EXTRACTED RECORDS:
<<<<
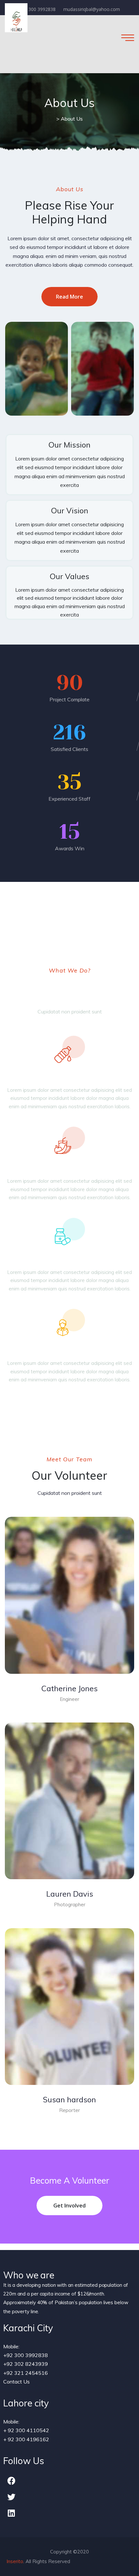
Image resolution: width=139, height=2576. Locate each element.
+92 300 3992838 (37, 9)
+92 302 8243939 (25, 2364)
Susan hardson (69, 2099)
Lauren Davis (69, 1894)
>>>>
PROMPT: Would you please retype the material above exactly and leave out each picture?

EXERCISE ANSWER:
Image resolution: width=139, height=2576. Locate each element.
+92 300 3992838 (37, 9)
+92 302 8243939 (25, 2364)
Susan hardson (69, 2099)
Lauren Davis (69, 1894)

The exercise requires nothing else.